US 12,217,738 B2
Method for generating training data and method for post-processing of speech recognition using the same
Heuiseok Lim, Seoul (KR); and Chanjun Park, Seoul (KR)
Assigned to Korea University Research and Business Foundation, Seoul (KR)
Filed by Korea University Research and Business Foundation, Seoul (KR)
Filed on May 9, 2022, as Appl. No. 17/739,383.
Claims priority of application No. 10-2021-0060914 (KR), filed on May 11, 2021.
Prior Publication US 2022/0366894 A1, Nov. 17, 2022
Int. Cl. G10L 15/06 (2013.01); G06F 40/166 (2020.01); G10L 13/00 (2006.01)
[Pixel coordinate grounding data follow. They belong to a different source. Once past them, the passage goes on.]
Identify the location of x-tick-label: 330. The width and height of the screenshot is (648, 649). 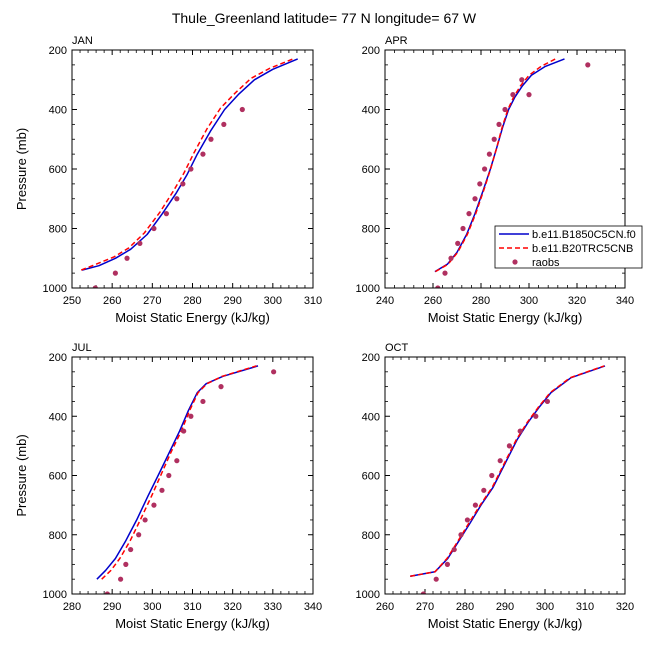
(273, 607).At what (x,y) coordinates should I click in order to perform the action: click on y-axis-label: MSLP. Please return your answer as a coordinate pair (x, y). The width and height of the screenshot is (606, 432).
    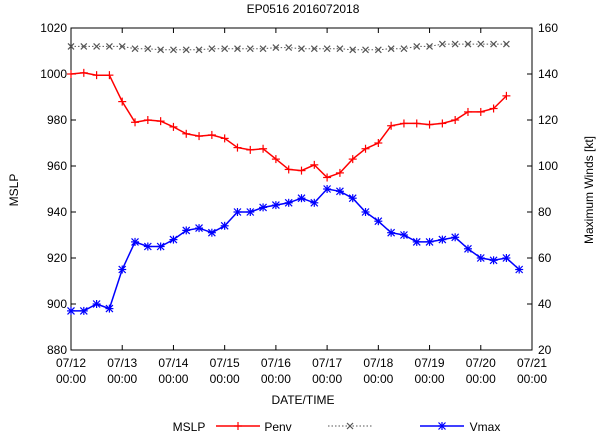
    Looking at the image, I should click on (14, 190). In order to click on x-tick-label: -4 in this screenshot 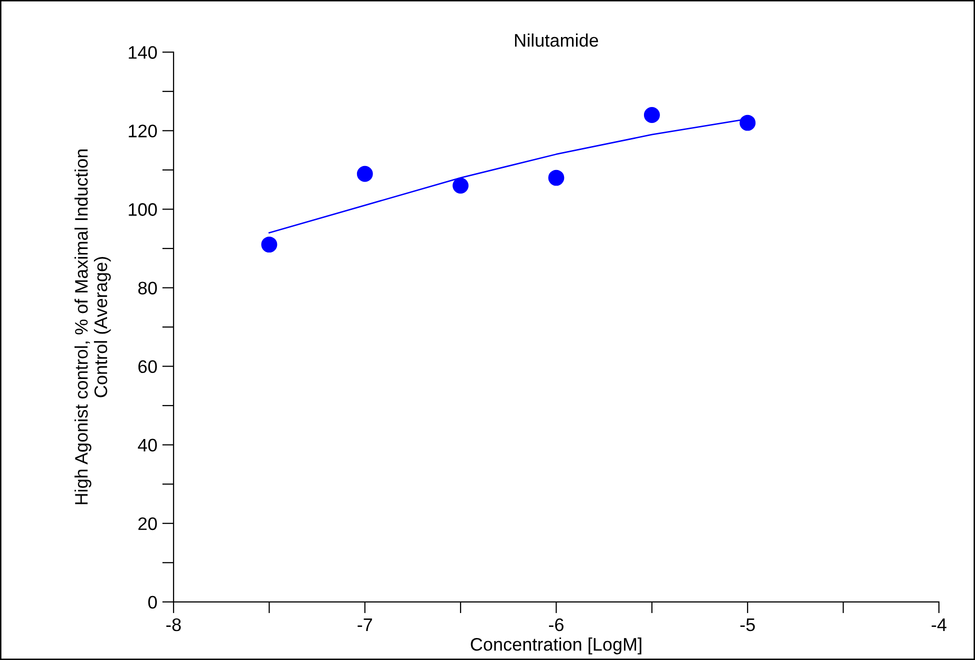, I will do `click(939, 624)`.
CPC G10L 15/063 (2013.01) [G06F 40/166 (2020.01); G10L 13/00 (2013.01)] 6 Claims
OG exemplary drawing
 
1. A training data construction method performed by a computing apparatus comprising at least one processor, the training data construction method comprising:
converting first text data, which is an initial text of mono corpus including a plurality of sentences, to first speech data using a predetermined text-to-speech scheme;
generating second speech data based on the first speech data, the generating comprising:
adding noise to the first speech data;
performing a frequency transformation on the first speech data;
removing a portion of a predetermined frequency band of the first speech data; and
performing a retransformation to a time domain to generate the second speech data; and
converting the second speech data to second text data, which is a final text,
wherein the second text data includes a plurality of sentences corresponding to each of the plurality of sentences included in the first text data, thereby constituting a parallel corpus with the first text data.